Contaba un amigo que ha concluido sus actividades en una institución pública. Ha permanecido de funcionario durante muchos años, dentro de una oficina, si bien relativamente cómoda, pero encerrado entre cuatro paredes. La luz que le alumbraba era de neón y la pantalla de la computadora le disparó rayos catódicos todos los días.
Su rutina diaria suponía llegar a una hora determinada al trabajo, permanecer todo el día, y salir al final de la tarde, directo a su casa. Eso, duramente más de 20 años.
Hoy que se ha retirado decidió hacer algo que añoraba hace mucho tiempo: se ha dedicado a recorrer a pie la ciudad en la que nació y ha vivido siempre. Al llegar al centro ha alzado la vista y ha encontrado la belleza de la ciudad que muchas veces nos pasa desapercibida por la velocidad del vehículo que nos lleva, o por la premura que nos empuja a cumplir obligaciones con la vista baja y mirando una vereda.
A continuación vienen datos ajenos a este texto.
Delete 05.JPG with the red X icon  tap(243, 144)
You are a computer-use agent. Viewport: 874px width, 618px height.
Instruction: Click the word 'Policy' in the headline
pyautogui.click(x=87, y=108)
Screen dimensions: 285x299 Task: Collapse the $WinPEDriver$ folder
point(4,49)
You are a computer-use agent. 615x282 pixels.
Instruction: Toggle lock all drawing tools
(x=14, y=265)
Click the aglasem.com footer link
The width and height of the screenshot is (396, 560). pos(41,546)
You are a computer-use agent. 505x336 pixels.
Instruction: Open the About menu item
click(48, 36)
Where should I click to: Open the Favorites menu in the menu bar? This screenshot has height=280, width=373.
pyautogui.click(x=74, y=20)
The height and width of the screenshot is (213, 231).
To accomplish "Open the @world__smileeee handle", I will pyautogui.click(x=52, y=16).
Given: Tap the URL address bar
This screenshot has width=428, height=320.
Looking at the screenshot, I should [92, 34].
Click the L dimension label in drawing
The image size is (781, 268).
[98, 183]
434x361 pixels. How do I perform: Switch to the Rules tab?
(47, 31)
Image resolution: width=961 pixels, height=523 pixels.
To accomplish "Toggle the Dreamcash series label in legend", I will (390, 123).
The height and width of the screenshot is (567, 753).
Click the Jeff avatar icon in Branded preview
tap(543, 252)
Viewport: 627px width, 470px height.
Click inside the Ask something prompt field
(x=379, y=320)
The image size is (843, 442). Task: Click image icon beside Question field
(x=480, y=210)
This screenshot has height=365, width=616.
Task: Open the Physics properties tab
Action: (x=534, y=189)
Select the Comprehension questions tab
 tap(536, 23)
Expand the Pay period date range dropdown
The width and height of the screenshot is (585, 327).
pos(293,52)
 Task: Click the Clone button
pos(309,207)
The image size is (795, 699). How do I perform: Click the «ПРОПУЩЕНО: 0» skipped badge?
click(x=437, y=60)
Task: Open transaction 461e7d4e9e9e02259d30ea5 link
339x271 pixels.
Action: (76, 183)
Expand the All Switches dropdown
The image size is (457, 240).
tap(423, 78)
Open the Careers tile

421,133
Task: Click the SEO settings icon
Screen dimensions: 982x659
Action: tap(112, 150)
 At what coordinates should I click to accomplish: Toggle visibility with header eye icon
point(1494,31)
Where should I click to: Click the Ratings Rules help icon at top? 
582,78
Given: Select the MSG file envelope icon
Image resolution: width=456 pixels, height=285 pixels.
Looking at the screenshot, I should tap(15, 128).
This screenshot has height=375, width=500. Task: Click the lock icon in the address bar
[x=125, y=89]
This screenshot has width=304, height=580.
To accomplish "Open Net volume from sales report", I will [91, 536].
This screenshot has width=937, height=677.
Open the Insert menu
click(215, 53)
Juan está entusiasmado y comenta con pasión sobre lo que ha contemplado en estos últimos días: un cielo azul profundo sobre el que se dibujan las torres de Santo Domingo, los rayos de sol polvoriento que cruzan la Catedral Nueva a las cinco de la tarde y rebotan en el empedrado de la calle Sucre, volviéndola de oro; los adoquines mojados que reflejan los balcones y canecillos de las casas; los frisos que aparecen en construcciones que, a nivel del suelo, tienen almacenes de ropa para niños.
Juan ha caminado horas y horas por la ciudad, volviendo a sentirla suya, a regocijarse del entorno; a agradecer el hecho reflexionado o fortuito, pero milagroso, que ha llevado a que estas casas se mantengan en pie y no hayan sido reemplazadas por mamotretos de cemento con vidrios azules de pecera, como tantos que se ven en las afueras.
En una casa de puertas antiguas Juan ha mirado hacia el pasado: ha visto el patio, el traspatio y la huerta, y ha imaginado el árbol de higos, los gallos de pelea, la piedra de las melcochas. Ha sentido el olor de la hierbaluisa y el cedrón y ha visto moverse los fantasmas de los que fueron y aún permanecen.
Todo eso es Cuenca. Ahora que se acerca un nuevo aniversario del 3 de noviembre podemos ratificar que vivimos en una ciudad especialmente bella. No esperemos mostrarla a los visitantes para volver a verla. Levantemos la vista y encontrémonos, otra vez, con su figura y con su espíritu.